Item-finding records
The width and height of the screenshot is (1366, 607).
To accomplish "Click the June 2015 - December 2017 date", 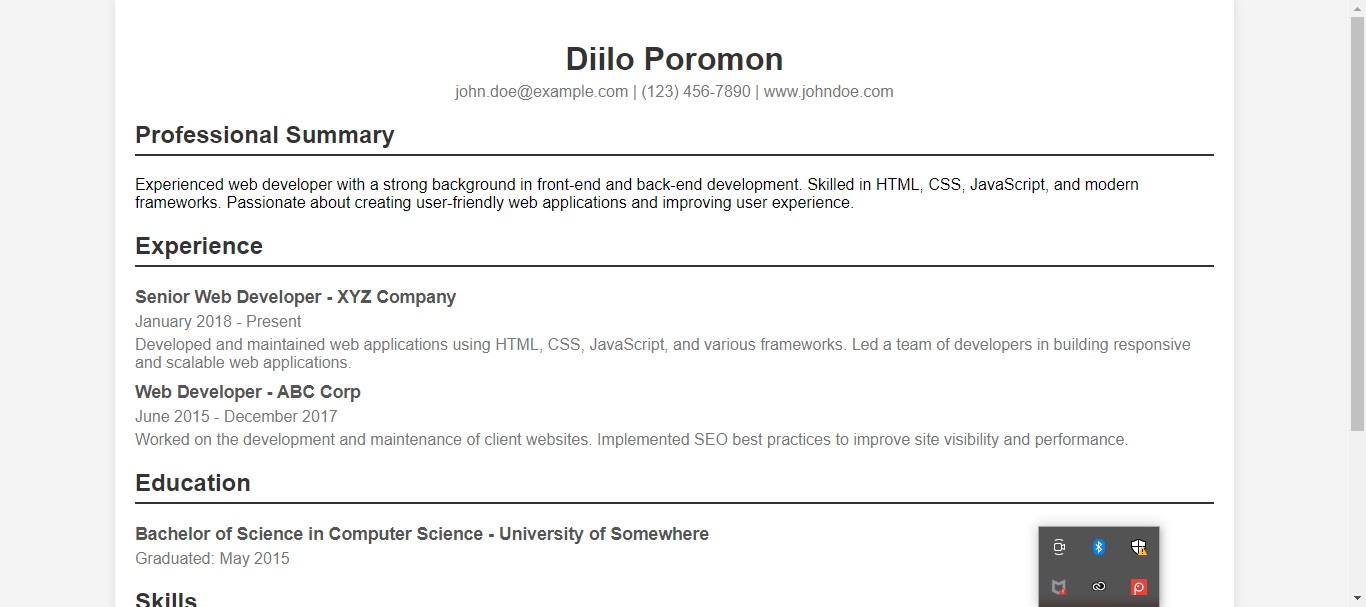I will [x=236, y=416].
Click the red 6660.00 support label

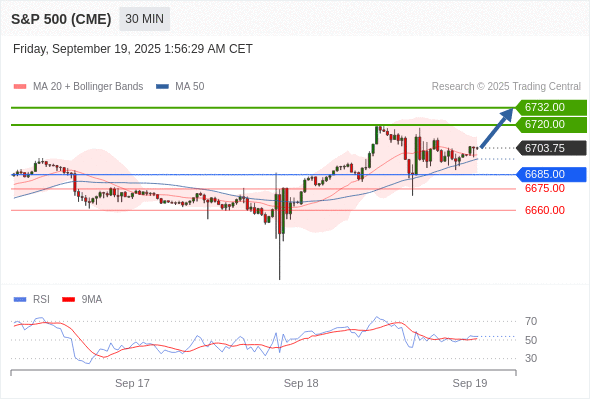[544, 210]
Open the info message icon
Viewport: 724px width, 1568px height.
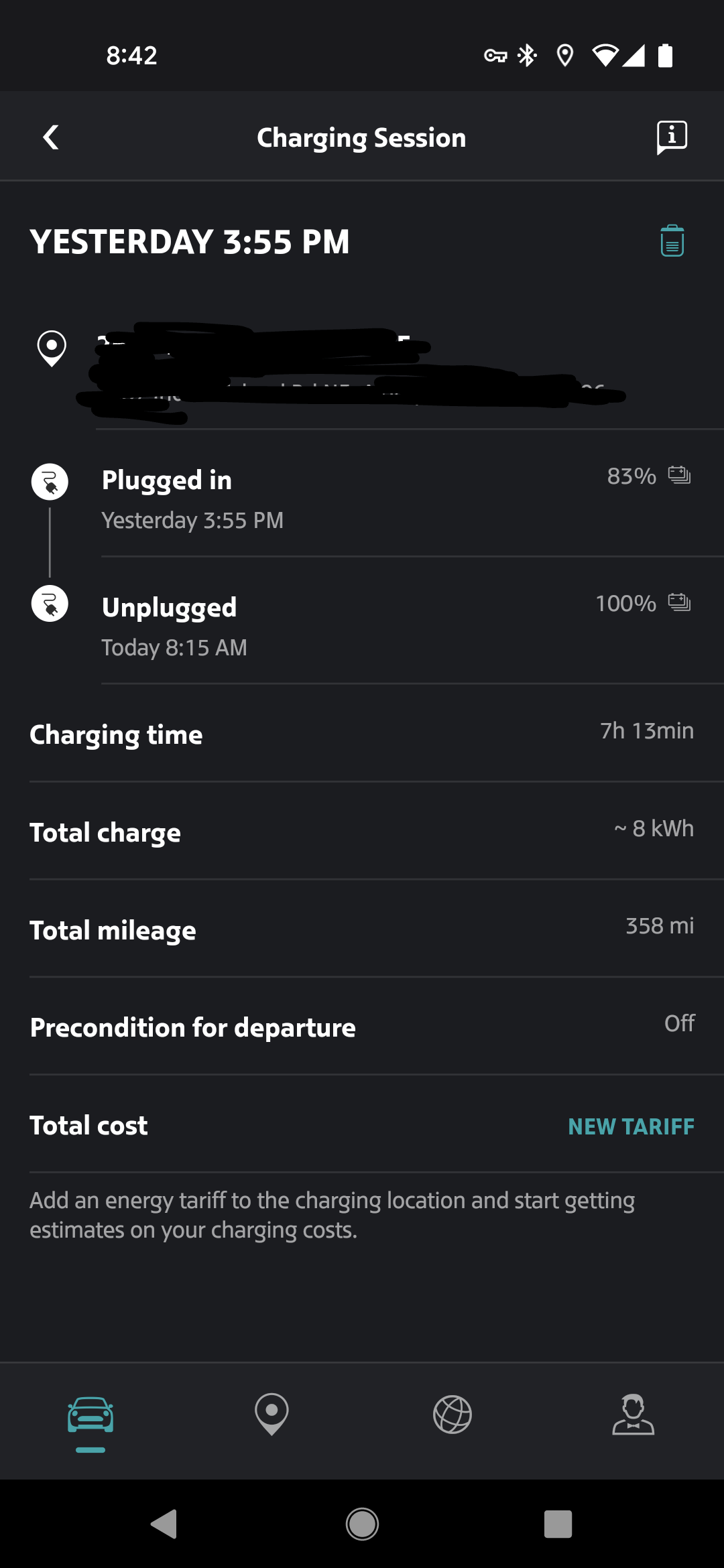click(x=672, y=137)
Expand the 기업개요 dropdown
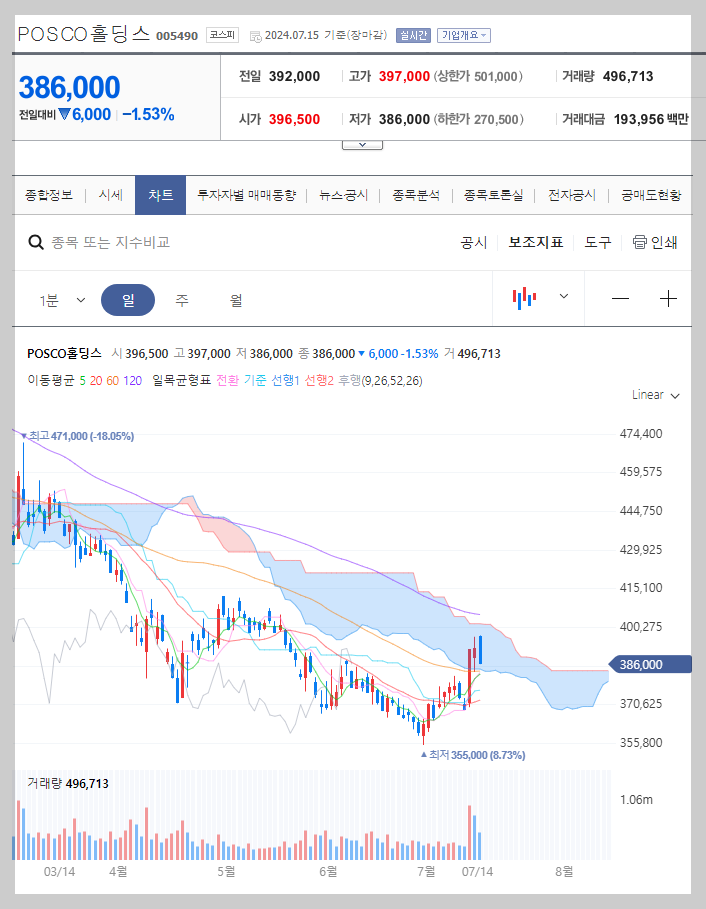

§ **WRITTEN EXERCISE**:
Revise the material from the line containing "Click the red 6660.00 support label" through the end, with both ends included, replacing "dropdown" with "menu" and keeping everything else the same. Don't include the pictures in your answer.

§ **FULL ANSWER**:
Click the red 6660.00 support label

[544, 210]
Open the info message icon
Viewport: 724px width, 1568px height.
click(x=672, y=137)
Expand the 기업개요 menu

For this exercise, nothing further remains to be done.